NASA's Hubble Space Telescope spotted the explosive red supergiant star Betelgeuse, effectively blowing its top in 2019. This marks the first time a surface mass ejection (SME) observation of a surface mass ejection (SME).
Our Sun occasionally ejects pieces of its fragile outer atmosphere, the corona, in an occurrence known as a coronal mass ejection (CME). However, the Betelgeuse SME discharged 400 billion times more mass than a typical CME.
State Of Bouncing
According to Andrea Dupree of the Center for Astrophysics, the enormous star is still rebuilding its strength following this tremendous event, with the interior of Betelgeuse in a current state of bouncing.
These new findings shed light on how red stars lose mass as they age and eventually explode as supernovae once their nuclear fusion furnaces run out of fuel.
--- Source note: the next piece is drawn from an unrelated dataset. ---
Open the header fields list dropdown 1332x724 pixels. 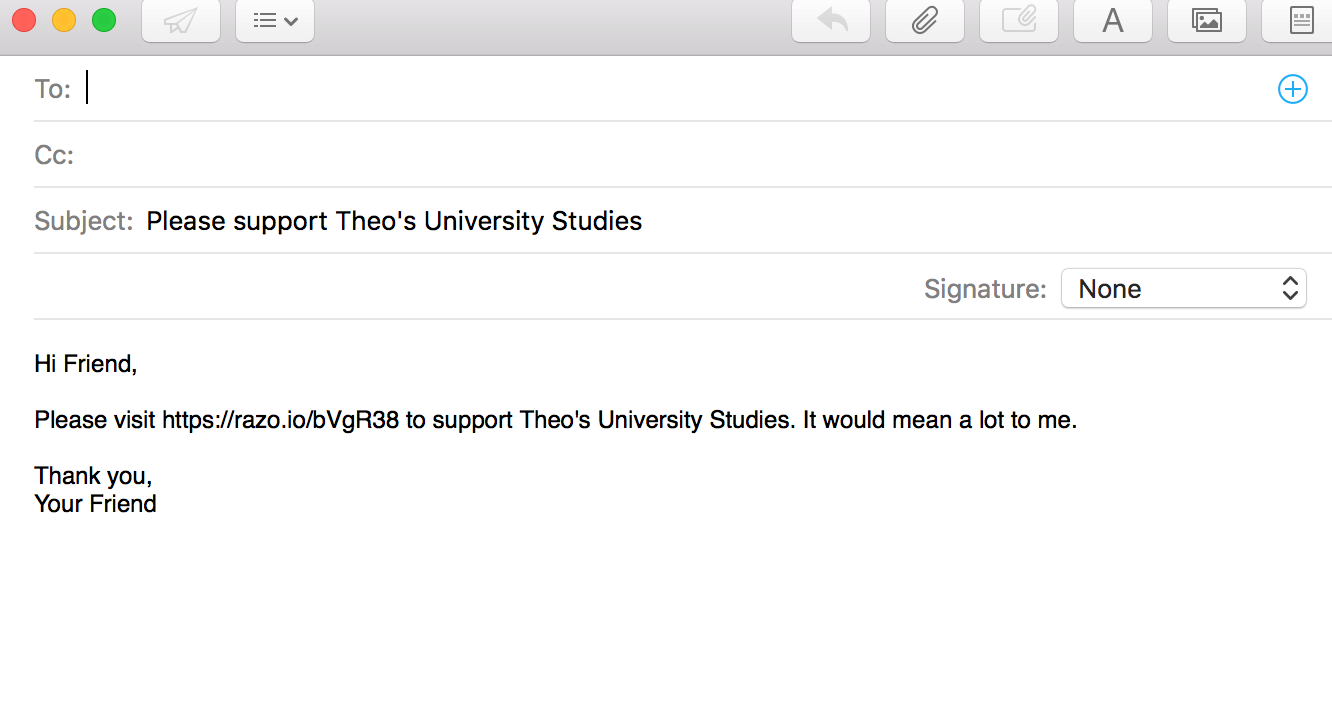[x=275, y=21]
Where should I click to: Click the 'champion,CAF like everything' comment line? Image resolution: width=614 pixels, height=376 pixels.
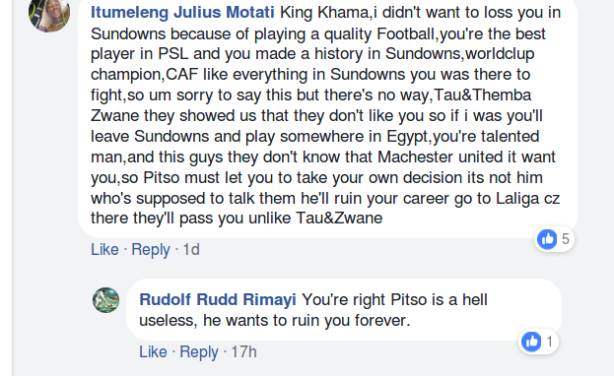coord(311,74)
The amount of mass loss has a significant influence on their fate.
In order to create a clear narrative of a previously unseen colossal convulsion in an old star, Dupree pieces together all the various aspects of the star's previous strange behavior before, after, and during its eruption.
New spectroscopic and imaging data have been provided by the Hubble Space Telescope, the Solar Terrestrial Relations Observatory spacecraft (STEREO-A), the STELLA robotic observatory, and the Tillinghast Reflector Echelle Spectrograph at the Fred L. Whipple Observatory, and the American Association of Variable Star Observers (AAVSO).
"We've never before seen a huge mass ejection of the surface of a star. We are left with something going on that we don't completely understand. It's a totally new phenomenon that we can observe directly and resolve surface details with Hubble. We're watching stellar evolution in real-time," Dupree said in a statement.
Recovering From Explosion
The massive outburst in 2019 may have been caused by a convective plume more than a million miles broad that was bubbling up from the star's core. By shooting the cooling part of the photosphere off with shocks and pulsations, the star was left with a cold surface region below the dust cloud it had produced.
Dupree said that Betelgeuse is presently having trouble recovering from this explosion.
The photosphere's fragments, which were around several times as heavy as our moon, shot off into space, cooled, and produced a dust cloud that covered the star from Earth-based astronomers' points of view, according to NASA.
The 400-day pulse rate of the supergiant has also stopped. Since around 200 years ago, astronomers have been tracking this cycle by analyzing changes in Betelgeuse's surface motions and brightness variations because its disturbance reveals the extent of the blast.
Convection cells within the star, which produce the regular pulsing, according to Dupree's theory, maybe sloshy like an uneven washing machine tub.
TRES and Hubble spectra show that the surface is still bouncing like a bowl of gelatin pudding as the photosphere reconstructs itself. However, the outer layers seem to be back to their normal appearance.
Betelgeuse has gotten so big that its surface would extend into Jupiter's orbit if it were to replace the Sun as the main star of our solar system. Dupree used Hubble in 1996 to identify several hot areas on the star's surface, which was also the first direct imaging of a star other than the Sun.